This schematic account of the quite diverging historical backgrounds of Belgium, Ireland, and Slovenia suggest there are a number of good theoretical reasons for expecting church attendance, a key precept of the Catholic Church, to vary across the three regional settings of Catholicism. One reason relates to religious belief. Although the data used in this study lacks measures of specifically Catholic belief orthodoxy and employs instead more general measures of Christian orthodoxy such as belief in God, sin, and life after death, past research suggests that belief orthodoxy in one religious tradition may be influenced by the numerical strength of other religious groups in the national local environment (Stark 1998; Jelen and Wilcox 1998). Specifically, in societies such as Belgium, with somewhat higher levels of non-Catholics and non-Christians than in Ireland and Slovenia, the presence of non-Christians may adversely influence the orthodoxy of Catholics by weakening the truth claims of the Christian faith or, alternatively, by acting as a source of group resistance to Christian identity, may bolster Catholics’ devotion to general Christian beliefs.
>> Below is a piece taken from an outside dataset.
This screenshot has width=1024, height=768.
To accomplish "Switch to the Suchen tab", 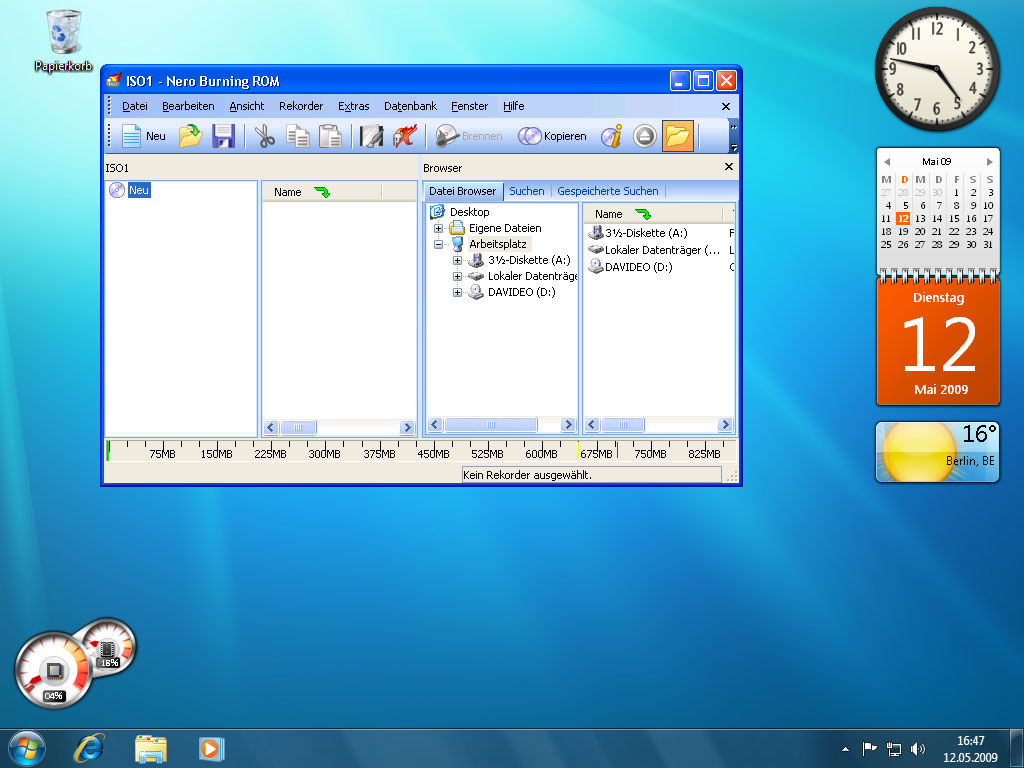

Different experiences across the three samples in historic church-state interactions represent a second reason for expecting variation in church attendance. In each country the Catholic Church has played an important prophetic leadership role, in Belgium in relation to the organization of pillar social organizations, in Ireland in regard to political violence and the politics of the family, and in Slovenia in respect of the communist state, but of the three countries, the church's socio-political critique has perhaps been strongest in Slovenia. One might expect this prophetic leadership to contribute to a bolstering of the church's standing among the general populace in relation to responding to spiritual and social problems and needs.
A third reason for expecting variation in church attendance across the three countries has to do with socio-economic conditions. Ireland and Belgium are characterized by the highest levels of socio-economic and human development, defined as the ability of members of the general populace to live fulfilling lives in which their basis needs are met, while Slovenia has the lowest (United Nations Development Programme 2011). This can impact religious behavior as prior research suggests that levels of human development produce different levels of “existential security” which, in turn, leads to increases or decreases in religious belief and practice (Norris and Inglehart 2004).
Theoretical Orientations and Research Hypotheses
The influence of three correlates of religious behavior-belief, ideological support for the church, and religious commitment variables (Bibby and Brinkerhoff 1974; Cornwall 1987) are investigated in this study, beginning first with belief.
Belief
Whether one is a religious believer or not is shaped by the social context and this extends from one's family, especially through the influence of parents, to the wider national environment. Parents transmit their beliefs to the next generation by teaching their children how to pray, by placing religious objects in the home, and by attending church themselves. The religiosity of the local environment, the religious (or secular) values of people in one's social networks, for example, may augment or diminish this family-level religious socialization (Kelley and De Graaf 1997).
One consistent finding from the literature is that people who are believers are more likely to practice their religion than those who are not believers (Aarts et al. 2008; Cornwall 1989; Bibby and Brinherhoff 1974). There is not a simple or straightforward relationship between belief and practice, however, and some debate exists about which comes first and the direction of causal influence. Some believers attend church services and engage in religious practice such as prayer while others engage in few, if any, religious activities. At the same time, some people who participate in religious activities may not believe in all or some of the major beliefs of their church or may believe in general Christian orthodoxy but not in the orthodoxy of their specific faith tradition. In the case of Catholics, for example, devotees may believe in generic Christian ideas concerning God and heaven but not in distinctly Catholic beliefs concerning abortion, artificial contraception, weekly Mass attendance, and the transubstantiation of the Eucharist during the Mass. Usually, though, belief and practice go together at least to some degree.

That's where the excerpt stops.